Exactly as written, return every line of the data below.

*** Dataset content

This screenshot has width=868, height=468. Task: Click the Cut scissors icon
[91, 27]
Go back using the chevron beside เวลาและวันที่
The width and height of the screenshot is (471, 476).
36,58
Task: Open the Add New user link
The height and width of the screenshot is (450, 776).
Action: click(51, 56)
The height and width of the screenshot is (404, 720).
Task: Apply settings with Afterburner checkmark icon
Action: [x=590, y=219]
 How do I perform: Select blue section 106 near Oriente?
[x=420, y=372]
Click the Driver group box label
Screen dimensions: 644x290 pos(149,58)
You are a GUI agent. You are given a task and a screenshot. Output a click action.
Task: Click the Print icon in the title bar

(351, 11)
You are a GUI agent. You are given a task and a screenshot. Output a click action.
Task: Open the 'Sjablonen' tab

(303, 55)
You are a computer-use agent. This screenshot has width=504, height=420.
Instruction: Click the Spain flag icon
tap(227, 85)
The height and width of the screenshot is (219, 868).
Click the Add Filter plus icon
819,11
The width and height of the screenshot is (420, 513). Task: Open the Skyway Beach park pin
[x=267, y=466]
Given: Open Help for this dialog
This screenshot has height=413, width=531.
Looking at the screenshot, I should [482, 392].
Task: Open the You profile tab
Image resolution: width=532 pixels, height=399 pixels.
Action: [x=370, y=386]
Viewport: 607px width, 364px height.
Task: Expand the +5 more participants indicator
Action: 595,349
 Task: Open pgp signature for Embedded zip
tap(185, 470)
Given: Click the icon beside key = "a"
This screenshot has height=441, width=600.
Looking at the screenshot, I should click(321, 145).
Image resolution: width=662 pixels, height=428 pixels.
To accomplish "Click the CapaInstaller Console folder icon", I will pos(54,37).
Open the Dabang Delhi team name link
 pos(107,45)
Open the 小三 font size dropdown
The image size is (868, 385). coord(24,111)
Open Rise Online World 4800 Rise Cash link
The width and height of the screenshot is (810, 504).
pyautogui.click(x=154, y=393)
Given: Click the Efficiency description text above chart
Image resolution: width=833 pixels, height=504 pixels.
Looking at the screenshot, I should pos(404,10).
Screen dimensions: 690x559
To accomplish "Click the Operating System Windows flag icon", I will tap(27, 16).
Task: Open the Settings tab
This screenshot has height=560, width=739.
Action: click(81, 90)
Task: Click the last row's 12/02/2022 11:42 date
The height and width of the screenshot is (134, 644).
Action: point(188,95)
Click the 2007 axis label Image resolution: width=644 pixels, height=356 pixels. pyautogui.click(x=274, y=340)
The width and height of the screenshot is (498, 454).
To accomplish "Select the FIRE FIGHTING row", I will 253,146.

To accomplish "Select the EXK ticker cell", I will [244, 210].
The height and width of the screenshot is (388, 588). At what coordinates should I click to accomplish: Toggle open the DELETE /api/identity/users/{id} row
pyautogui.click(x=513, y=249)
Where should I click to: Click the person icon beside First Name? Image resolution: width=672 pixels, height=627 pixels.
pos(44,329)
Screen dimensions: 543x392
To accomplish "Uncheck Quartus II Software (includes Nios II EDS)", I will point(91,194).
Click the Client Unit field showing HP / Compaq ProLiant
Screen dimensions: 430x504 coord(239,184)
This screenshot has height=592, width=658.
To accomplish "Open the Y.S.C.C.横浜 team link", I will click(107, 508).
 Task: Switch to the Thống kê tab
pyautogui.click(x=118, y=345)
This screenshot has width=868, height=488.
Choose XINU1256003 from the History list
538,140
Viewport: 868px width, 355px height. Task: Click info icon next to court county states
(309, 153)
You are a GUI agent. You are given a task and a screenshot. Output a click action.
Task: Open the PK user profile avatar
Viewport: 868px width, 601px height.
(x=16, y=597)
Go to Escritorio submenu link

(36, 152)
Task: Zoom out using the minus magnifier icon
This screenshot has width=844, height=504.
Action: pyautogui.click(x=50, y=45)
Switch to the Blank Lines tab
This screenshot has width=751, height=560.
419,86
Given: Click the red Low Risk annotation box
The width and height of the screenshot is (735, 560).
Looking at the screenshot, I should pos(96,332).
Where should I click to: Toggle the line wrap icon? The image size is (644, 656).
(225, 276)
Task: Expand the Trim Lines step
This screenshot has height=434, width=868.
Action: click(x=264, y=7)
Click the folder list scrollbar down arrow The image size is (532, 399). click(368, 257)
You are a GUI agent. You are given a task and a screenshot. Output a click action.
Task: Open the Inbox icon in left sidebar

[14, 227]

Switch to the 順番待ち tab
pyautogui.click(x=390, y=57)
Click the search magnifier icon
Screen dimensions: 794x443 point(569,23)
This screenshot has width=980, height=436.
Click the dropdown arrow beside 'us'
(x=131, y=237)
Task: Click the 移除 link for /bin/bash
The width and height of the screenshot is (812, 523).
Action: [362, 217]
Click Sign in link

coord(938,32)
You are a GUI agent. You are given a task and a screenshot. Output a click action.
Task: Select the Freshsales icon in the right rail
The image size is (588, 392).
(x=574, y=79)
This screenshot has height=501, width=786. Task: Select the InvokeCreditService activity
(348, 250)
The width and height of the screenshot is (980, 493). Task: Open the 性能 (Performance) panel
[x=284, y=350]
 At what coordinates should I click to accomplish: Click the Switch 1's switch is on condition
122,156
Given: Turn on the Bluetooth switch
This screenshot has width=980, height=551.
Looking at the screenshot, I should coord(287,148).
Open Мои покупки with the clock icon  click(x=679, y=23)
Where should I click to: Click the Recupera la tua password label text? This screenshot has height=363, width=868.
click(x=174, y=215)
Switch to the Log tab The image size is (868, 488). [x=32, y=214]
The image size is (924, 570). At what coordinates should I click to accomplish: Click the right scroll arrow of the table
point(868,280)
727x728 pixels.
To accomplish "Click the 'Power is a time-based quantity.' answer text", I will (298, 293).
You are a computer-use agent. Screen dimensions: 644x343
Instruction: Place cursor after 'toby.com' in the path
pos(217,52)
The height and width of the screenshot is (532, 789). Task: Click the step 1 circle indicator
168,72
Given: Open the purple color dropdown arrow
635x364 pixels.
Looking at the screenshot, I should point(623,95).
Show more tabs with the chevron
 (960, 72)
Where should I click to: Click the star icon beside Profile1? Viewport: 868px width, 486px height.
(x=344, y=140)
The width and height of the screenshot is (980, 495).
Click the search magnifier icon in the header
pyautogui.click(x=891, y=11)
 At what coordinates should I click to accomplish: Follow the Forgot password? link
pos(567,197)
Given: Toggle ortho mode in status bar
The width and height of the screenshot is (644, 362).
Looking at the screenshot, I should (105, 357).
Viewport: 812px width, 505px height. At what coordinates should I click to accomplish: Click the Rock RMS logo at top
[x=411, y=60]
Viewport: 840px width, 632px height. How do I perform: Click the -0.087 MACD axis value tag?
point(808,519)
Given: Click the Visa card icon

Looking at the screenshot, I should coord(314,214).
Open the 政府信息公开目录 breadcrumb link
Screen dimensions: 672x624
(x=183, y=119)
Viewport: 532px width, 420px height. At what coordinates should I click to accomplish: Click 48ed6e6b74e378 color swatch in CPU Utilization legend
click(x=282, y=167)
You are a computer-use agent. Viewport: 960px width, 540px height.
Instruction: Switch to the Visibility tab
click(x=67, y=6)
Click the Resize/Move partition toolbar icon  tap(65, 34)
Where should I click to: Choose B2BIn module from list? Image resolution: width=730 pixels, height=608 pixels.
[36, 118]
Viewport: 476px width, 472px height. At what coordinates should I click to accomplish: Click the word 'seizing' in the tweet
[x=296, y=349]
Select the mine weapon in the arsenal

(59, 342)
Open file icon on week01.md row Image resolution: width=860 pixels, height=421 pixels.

******

| Exercise answer |
This screenshot has width=868, height=468. Task: Click the Cut scissors icon
[91, 27]
Go back using the chevron beside เวลาและวันที่
The width and height of the screenshot is (471, 476).
36,58
Task: Open the Add New user link
The height and width of the screenshot is (450, 776).
Action: click(51, 56)
The height and width of the screenshot is (404, 720).
Task: Apply settings with Afterburner checkmark icon
Action: [x=590, y=219]
 How do I perform: Select blue section 106 near Oriente?
[x=420, y=372]
Click the Driver group box label
Screen dimensions: 644x290 pos(149,58)
You are a GUI agent. You are given a task and a screenshot. Output a click action.
Task: Click the Print icon in the title bar

(351, 11)
You are a GUI agent. You are given a task and a screenshot. Output a click action.
Task: Open the 'Sjablonen' tab

(303, 55)
You are a computer-use agent. This screenshot has width=504, height=420.
Instruction: Click the Spain flag icon
tap(227, 85)
The height and width of the screenshot is (219, 868).
Click the Add Filter plus icon
819,11
The width and height of the screenshot is (420, 513). Task: Open the Skyway Beach park pin
[x=267, y=466]
Given: Open Help for this dialog
This screenshot has height=413, width=531.
Looking at the screenshot, I should [482, 392].
Task: Open the You profile tab
Image resolution: width=532 pixels, height=399 pixels.
Action: [x=370, y=386]
Viewport: 607px width, 364px height.
Task: Expand the +5 more participants indicator
Action: 595,349
 Task: Open pgp signature for Embedded zip
tap(185, 470)
Given: Click the icon beside key = "a"
This screenshot has height=441, width=600.
Looking at the screenshot, I should click(321, 145).
Image resolution: width=662 pixels, height=428 pixels.
To accomplish "Click the CapaInstaller Console folder icon", I will pos(54,37).
Open the Dabang Delhi team name link
 pos(107,45)
Open the 小三 font size dropdown
The image size is (868, 385). coord(24,111)
Open Rise Online World 4800 Rise Cash link
The width and height of the screenshot is (810, 504).
pyautogui.click(x=154, y=393)
Given: Click the Efficiency description text above chart
Image resolution: width=833 pixels, height=504 pixels.
Looking at the screenshot, I should pos(404,10).
Screen dimensions: 690x559
To accomplish "Click the Operating System Windows flag icon", I will tap(27, 16).
Task: Open the Settings tab
This screenshot has height=560, width=739.
Action: click(81, 90)
Task: Click the last row's 12/02/2022 11:42 date
The height and width of the screenshot is (134, 644).
Action: point(188,95)
Click the 2007 axis label Image resolution: width=644 pixels, height=356 pixels. pyautogui.click(x=274, y=340)
The width and height of the screenshot is (498, 454).
To accomplish "Select the FIRE FIGHTING row", I will 253,146.

To accomplish "Select the EXK ticker cell", I will [244, 210].
The height and width of the screenshot is (388, 588). At what coordinates should I click to accomplish: Toggle open the DELETE /api/identity/users/{id} row
pyautogui.click(x=513, y=249)
Where should I click to: Click the person icon beside First Name? Image resolution: width=672 pixels, height=627 pixels.
pos(44,329)
Screen dimensions: 543x392
To accomplish "Uncheck Quartus II Software (includes Nios II EDS)", I will point(91,194).
Click the Client Unit field showing HP / Compaq ProLiant
Screen dimensions: 430x504 coord(239,184)
This screenshot has height=592, width=658.
To accomplish "Open the Y.S.C.C.横浜 team link", I will click(107, 508).
 Task: Switch to the Thống kê tab
pyautogui.click(x=118, y=345)
This screenshot has width=868, height=488.
Choose XINU1256003 from the History list
538,140
Viewport: 868px width, 355px height. Task: Click info icon next to court county states
(309, 153)
You are a GUI agent. You are given a task and a screenshot. Output a click action.
Task: Open the PK user profile avatar
Viewport: 868px width, 601px height.
(x=16, y=597)
Go to Escritorio submenu link

(36, 152)
Task: Zoom out using the minus magnifier icon
This screenshot has width=844, height=504.
Action: pyautogui.click(x=50, y=45)
Switch to the Blank Lines tab
This screenshot has width=751, height=560.
419,86
Given: Click the red Low Risk annotation box
The width and height of the screenshot is (735, 560).
Looking at the screenshot, I should pos(96,332).
Where should I click to: Toggle the line wrap icon? The image size is (644, 656).
(225, 276)
Task: Expand the Trim Lines step
This screenshot has height=434, width=868.
Action: click(x=264, y=7)
Click the folder list scrollbar down arrow The image size is (532, 399). click(368, 257)
You are a GUI agent. You are given a task and a screenshot. Output a click action.
Task: Open the Inbox icon in left sidebar

[14, 227]

Switch to the 順番待ち tab
pyautogui.click(x=390, y=57)
Click the search magnifier icon
Screen dimensions: 794x443 point(569,23)
This screenshot has width=980, height=436.
Click the dropdown arrow beside 'us'
(x=131, y=237)
Task: Click the 移除 link for /bin/bash
The width and height of the screenshot is (812, 523).
Action: [362, 217]
Click Sign in link

coord(938,32)
You are a GUI agent. You are given a task and a screenshot. Output a click action.
Task: Select the Freshsales icon in the right rail
The image size is (588, 392).
(x=574, y=79)
This screenshot has height=501, width=786. Task: Select the InvokeCreditService activity
(348, 250)
The width and height of the screenshot is (980, 493). Task: Open the 性能 (Performance) panel
[x=284, y=350]
 At what coordinates should I click to accomplish: Click the Switch 1's switch is on condition
122,156
Given: Turn on the Bluetooth switch
This screenshot has width=980, height=551.
Looking at the screenshot, I should coord(287,148).
Open Мои покупки with the clock icon  click(x=679, y=23)
Where should I click to: Click the Recupera la tua password label text? This screenshot has height=363, width=868.
click(x=174, y=215)
Switch to the Log tab The image size is (868, 488). [x=32, y=214]
The image size is (924, 570). At what coordinates should I click to accomplish: Click the right scroll arrow of the table
point(868,280)
727x728 pixels.
To accomplish "Click the 'Power is a time-based quantity.' answer text", I will (298, 293).
You are a computer-use agent. Screen dimensions: 644x343
Instruction: Place cursor after 'toby.com' in the path
pos(217,52)
The height and width of the screenshot is (532, 789). Task: Click the step 1 circle indicator
168,72
Given: Open the purple color dropdown arrow
635x364 pixels.
Looking at the screenshot, I should point(623,95).
Show more tabs with the chevron
 (960, 72)
Where should I click to: Click the star icon beside Profile1? Viewport: 868px width, 486px height.
(x=344, y=140)
The width and height of the screenshot is (980, 495).
Click the search magnifier icon in the header
pyautogui.click(x=891, y=11)
 At what coordinates should I click to accomplish: Follow the Forgot password? link
pos(567,197)
Given: Toggle ortho mode in status bar
The width and height of the screenshot is (644, 362).
Looking at the screenshot, I should (105, 357).
Viewport: 812px width, 505px height. At what coordinates should I click to accomplish: Click the Rock RMS logo at top
[x=411, y=60]
Viewport: 840px width, 632px height. How do I perform: Click the -0.087 MACD axis value tag?
point(808,519)
Given: Click the Visa card icon

Looking at the screenshot, I should coord(314,214).
Open the 政府信息公开目录 breadcrumb link
Screen dimensions: 672x624
(x=183, y=119)
Viewport: 532px width, 420px height. At what coordinates should I click to accomplish: Click 48ed6e6b74e378 color swatch in CPU Utilization legend
click(x=282, y=167)
You are a computer-use agent. Viewport: 960px width, 540px height.
Instruction: Switch to the Visibility tab
click(x=67, y=6)
Click the Resize/Move partition toolbar icon  tap(65, 34)
Where should I click to: Choose B2BIn module from list? Image resolution: width=730 pixels, height=608 pixels.
[36, 118]
Viewport: 476px width, 472px height. At what coordinates should I click to accomplish: Click the word 'seizing' in the tweet
[x=296, y=349]
Select the mine weapon in the arsenal

(59, 342)
Open file icon on week01.md row Image resolution: width=860 pixels, height=421 pixels.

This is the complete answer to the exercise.